AC: [Smiling] I agree with a lot of what Andy said. I think the capital market for Taiwan is very, very small. Investors or funds here don’t understand the Internet market. They don’t know how the Internet works. They are trained to analyze the hardware industry and they are very good at knowing how to make money. But the Internet industry is much more idealistic and thus, the risks are much higher.
However, funding incubators like AppWorks have been leading the way. Pioneers are always coming out of those kinds of incubators. This is extremely important to grow Taiwan’s Internet industry and raise exposure. Success today will tell the traditional capital markets that the Internet is the future and hardware is the past.
So today, I totally agree with Andy’s points that fund-raising is extremely difficult. But I expect that in three years, those traditional capital market funds that used to invest in the hardware market will shift and start investing in Internet companies.
TO: How about the recruiting process for start-ups?
AC: Human capital… yes, it’s very hard.

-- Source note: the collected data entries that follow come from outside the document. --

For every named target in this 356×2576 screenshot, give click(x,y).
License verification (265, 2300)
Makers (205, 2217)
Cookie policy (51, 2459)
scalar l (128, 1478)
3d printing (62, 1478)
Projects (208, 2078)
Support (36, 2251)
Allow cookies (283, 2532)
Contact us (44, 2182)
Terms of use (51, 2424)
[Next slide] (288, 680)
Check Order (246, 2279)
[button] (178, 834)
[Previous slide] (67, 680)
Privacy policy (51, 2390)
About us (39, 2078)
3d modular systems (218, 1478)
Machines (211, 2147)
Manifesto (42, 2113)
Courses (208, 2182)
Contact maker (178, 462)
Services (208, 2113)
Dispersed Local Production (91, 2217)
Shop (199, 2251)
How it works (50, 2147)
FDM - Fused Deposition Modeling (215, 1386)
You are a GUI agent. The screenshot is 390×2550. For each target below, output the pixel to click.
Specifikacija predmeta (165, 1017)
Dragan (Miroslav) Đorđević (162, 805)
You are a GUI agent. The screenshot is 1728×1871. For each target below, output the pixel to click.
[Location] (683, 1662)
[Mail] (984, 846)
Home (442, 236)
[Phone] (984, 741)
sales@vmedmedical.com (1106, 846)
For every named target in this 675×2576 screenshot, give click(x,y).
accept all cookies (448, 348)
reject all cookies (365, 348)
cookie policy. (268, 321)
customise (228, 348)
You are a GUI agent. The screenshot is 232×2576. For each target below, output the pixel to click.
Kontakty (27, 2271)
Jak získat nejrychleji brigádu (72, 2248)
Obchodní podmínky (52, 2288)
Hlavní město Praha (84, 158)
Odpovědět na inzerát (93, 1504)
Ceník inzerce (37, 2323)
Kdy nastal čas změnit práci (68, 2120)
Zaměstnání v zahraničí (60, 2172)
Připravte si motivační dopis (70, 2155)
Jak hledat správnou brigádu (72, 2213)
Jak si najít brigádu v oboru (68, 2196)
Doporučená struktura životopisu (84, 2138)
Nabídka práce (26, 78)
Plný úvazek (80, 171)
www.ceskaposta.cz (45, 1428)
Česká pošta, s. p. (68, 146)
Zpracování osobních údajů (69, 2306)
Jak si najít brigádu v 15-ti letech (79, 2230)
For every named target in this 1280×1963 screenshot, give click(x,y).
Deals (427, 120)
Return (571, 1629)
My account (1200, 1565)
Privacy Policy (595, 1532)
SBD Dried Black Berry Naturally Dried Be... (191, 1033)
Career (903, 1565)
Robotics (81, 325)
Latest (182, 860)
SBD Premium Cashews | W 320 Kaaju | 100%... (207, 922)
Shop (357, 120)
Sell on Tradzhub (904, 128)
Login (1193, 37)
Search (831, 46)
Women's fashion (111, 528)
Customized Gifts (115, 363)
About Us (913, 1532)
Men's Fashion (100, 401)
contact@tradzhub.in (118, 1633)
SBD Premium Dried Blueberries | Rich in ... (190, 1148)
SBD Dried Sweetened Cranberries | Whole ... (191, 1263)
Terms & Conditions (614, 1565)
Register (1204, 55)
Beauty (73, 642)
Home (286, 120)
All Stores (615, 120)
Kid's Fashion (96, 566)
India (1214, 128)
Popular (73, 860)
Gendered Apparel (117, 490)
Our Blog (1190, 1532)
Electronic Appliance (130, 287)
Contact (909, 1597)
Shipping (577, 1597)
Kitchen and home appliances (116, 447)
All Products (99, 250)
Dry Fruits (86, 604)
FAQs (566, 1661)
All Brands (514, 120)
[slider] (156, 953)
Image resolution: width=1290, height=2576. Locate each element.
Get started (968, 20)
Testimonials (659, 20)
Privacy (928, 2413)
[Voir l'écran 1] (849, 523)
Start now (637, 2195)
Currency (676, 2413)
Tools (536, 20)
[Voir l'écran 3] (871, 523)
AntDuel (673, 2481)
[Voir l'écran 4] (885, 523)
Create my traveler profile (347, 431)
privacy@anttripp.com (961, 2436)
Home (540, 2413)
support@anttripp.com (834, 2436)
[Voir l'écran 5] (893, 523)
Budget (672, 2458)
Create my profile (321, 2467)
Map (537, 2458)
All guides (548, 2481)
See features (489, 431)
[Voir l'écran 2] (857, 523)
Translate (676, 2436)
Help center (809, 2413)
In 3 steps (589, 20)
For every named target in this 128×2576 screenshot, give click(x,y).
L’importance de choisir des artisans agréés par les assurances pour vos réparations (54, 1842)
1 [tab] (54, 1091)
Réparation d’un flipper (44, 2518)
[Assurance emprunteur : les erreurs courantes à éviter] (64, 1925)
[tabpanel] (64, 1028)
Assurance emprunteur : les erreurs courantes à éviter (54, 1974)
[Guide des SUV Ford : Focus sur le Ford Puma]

In the past ten years, everybody bolted to TMSC or Mediatech. Because those companies offered a lot of money and stock options, many Taiwanese students wanted to study in areas geared towards the hardware industry.
But because EZTABLE is one of the pioneering Internet companies in Taiwan, we know we can make a mark on the future. We want to set a good example here so that maybe in several years, high school students will want to choose computer science as their majors. [Smiles wistfully] I have a lot of hope for the future.
TO: This question is on the general topic of entrepreneurship. Imagine you’re transported back three years when you first started EZTABLE. Is there one main piece of advice that you would tell your old self?
AC: You mean by learning from my mistakes?
AC: [Long, long pause] The reason why I’m thinking so long is because I’ve made so many mistakes. I’m trying to think which mistake was the biggest. [Laughs]
Focus. Focus is most important.
Entrepreneurship is really tough and you will face a lot of challenges during that time. A lot of different people will give you advice during that time. A lot of your potential customers will say that they will give you a lot of potential business, but those might not be aligned with your core value or the core mission of your company. Once you become too worried about your company’s survival, you will make wrong decisions. You may focus your limited startup resources on too many things. You will think you are hedging your risks, but that is not the case. You might just be wasting time and resources on different things that might not fit your original vision.
Give me back my three years, and I will focus on doing what I am doing now. I won’t listen to all those clients who said they would give me extra money for doing random side projects. I would say no to them now.
TO: Great advice to all the young entrepreneurs out there. Alex, thank you so much for your time.